# ABOUT THIS EXERCISE:
Copying rule for the data below: take the line containing "The height and" and every line after it to the end, exactly, and drop all pictures.

# Items from a dataset:
┄┄┄┄┄┄
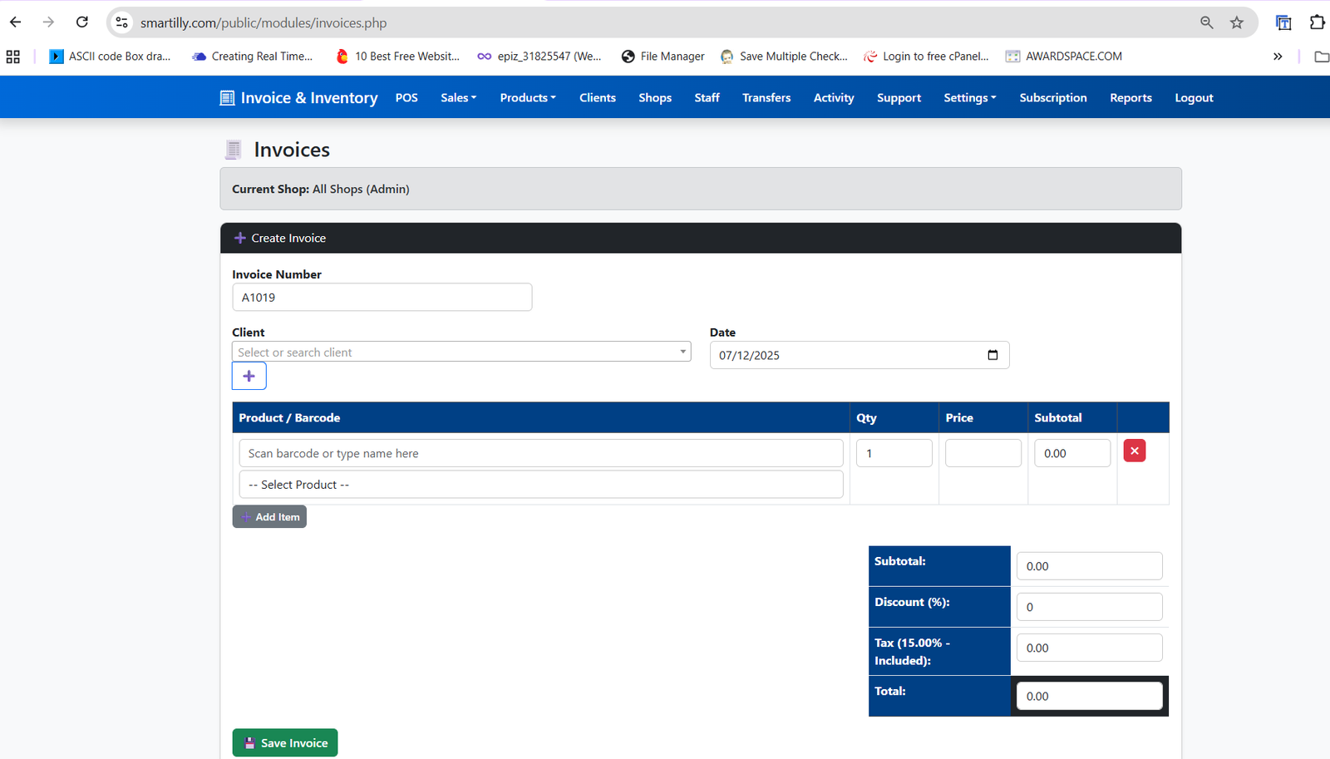Click the extensions puzzle icon
Screen dimensions: 1330x759
click(1317, 22)
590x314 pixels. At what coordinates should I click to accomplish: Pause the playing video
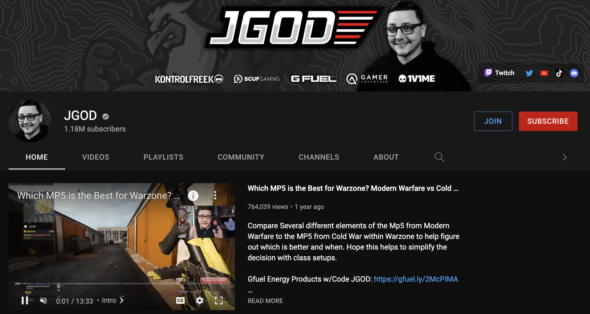click(25, 301)
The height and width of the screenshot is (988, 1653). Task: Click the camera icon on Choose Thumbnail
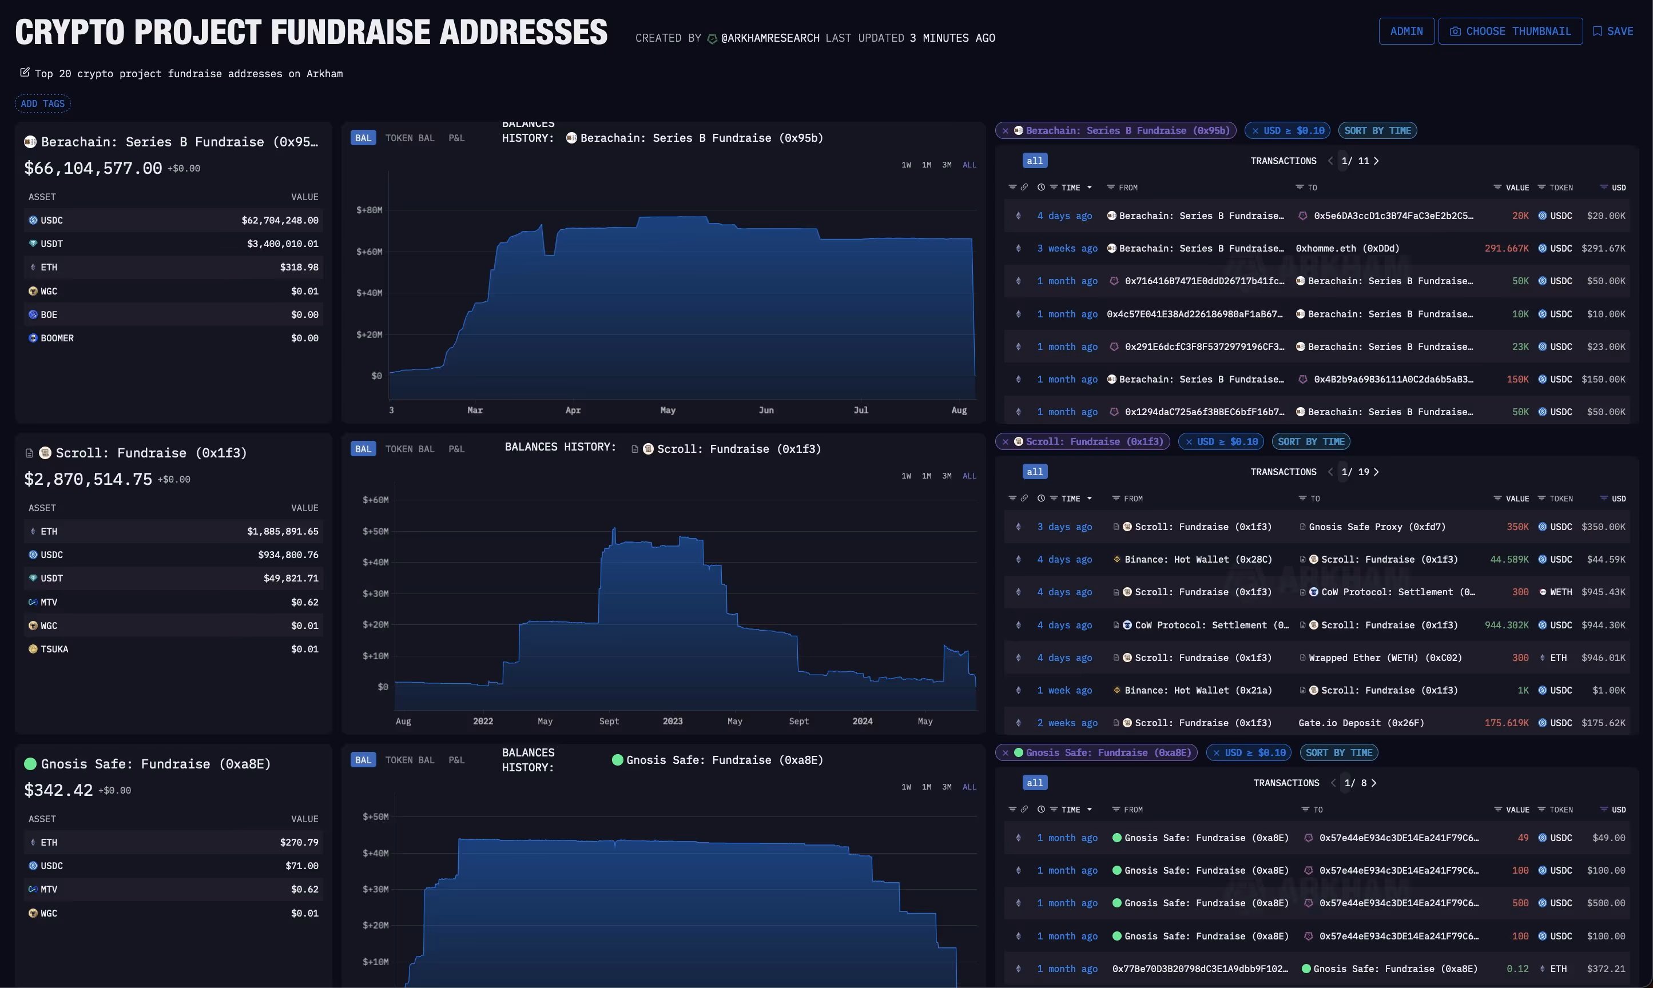click(1455, 31)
┄┄┄┄┄┄
# RESPONSE BOX:
The height and width of the screenshot is (988, 1653). Task: Click the camera icon on Choose Thumbnail
click(1455, 31)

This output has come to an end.